2/ Les “ conso-suiveurs »
C’est le ventre mou de notre société. Ni promoteur, ni réfractaire au changement, ils s’adaptent, à leur rythme, aux nouveaux codes comportementaux et aux technologies. Ils modifient progressivement leurs usages sans toutefois jamais prendre le leadership auprès de leur communauté. Ils consultent le web, achètent en ligne et utilisent quelques apps. Leur attitude aux marques reste néanmoins passive à l’exception de l’expression d’avis et de like/no like sur les réseaux sociaux.

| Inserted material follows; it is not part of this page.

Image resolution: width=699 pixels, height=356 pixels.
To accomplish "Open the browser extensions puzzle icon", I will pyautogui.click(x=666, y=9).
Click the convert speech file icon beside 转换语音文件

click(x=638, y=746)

3/ Les conso « acteurs et citoyens »
Ce sont les plus actifs des trois familles. Pour eux, un rapport hiérarchique entre des marques et des conso « mateurs » leur est insupportable. Ils participent à des forums, expriment leurs avis et sont largement interventionnistes. Ils sont capables de se mobiliser et de lancer de véritables manifestations en ligne pour fustiger un nouveau produit, une publicité ou un changement de logo. Ils regardent peu la télévision suivent des blogueurs, participent activement à des forums et prennent parfois le leadership de combats ou de causes qu’ils estiment justes et fondés.
Les « conso acteurs et citoyens » représentent la vitrine de la nouvelle consommation. Cette population a comme patron Saint Thomas : ils cherchent à comprendre, recherchent des points de vue contradictoires et réfléchissent avant d’acheter. Surtout, ils sont méfiants face aux vendeurs et au discours commercial. Ils recherchent ainsi des tiers de confiance capables de les rassurer. Fin 2018, 30% des français suivent au moins un blogueur. 8 assurances sur 10 et 7 prêts immobiliers 10 ne sont plus souscrits dans le cadre d’un acte de vente bipartite entre un vendeur et un client. Les modèles de distribution indirecte mettant en œuvre des tiers de confiance représentent l’avenir. C’est l’un des paradoxes de la vente dans un monde digital : alors que la logique voudrait que le digital soit un accélérateur d’une désintermédiation généralisée, nous assistons au contraire au développement de nouveaux réseaux de distribution ou d’influence assurant le rôle de tiers de confiance. Cette tendance est particulièrement significative pour les achats à forts enjeux (courtiers en prêts immobiliers ou en restructuration de crédits, départements de gestion privée des banques, consultants externes dans le secteur de l’énergie, mais aussi influenceurs fashion, beauté, déco, voyages, sorties, etc.)
A bien des égards, les distorsions de perception sur la qualité de service sont les reflets des fractures qui traversent la société française. Les progrès des interfaces conversationnelles et du traitement de données (click to call, chat bot et big data, intelligence artificielle) devraient rendre possible une plus grande personnalisation et accessibilité des services. Néanmoins, une analyse poussée des représentations des français en matière d’expériences client, de services et d’Intelligence Artificielle démontre un fantastique besoin d’humanité, d’écoute, d’empathie et de conseils avérés. Les centres de Relations Client et les équipes commerciales devront impérativement répondre à cette demande. Partageant avec efficacité et fluidité les informations contenues dans des CRM enfins pertinents, les fonctions Vente et Relations Client aujourd’hui majoritairement séparés seront progressivement fusionnés. C’est à ce prix que les clients pourront être davantage satisfaits, écoutés et accompagnés dans ce nouveau écosystème qui agrège réseaux digitaux et physiques, technologies et humains, analyses de données et émotions.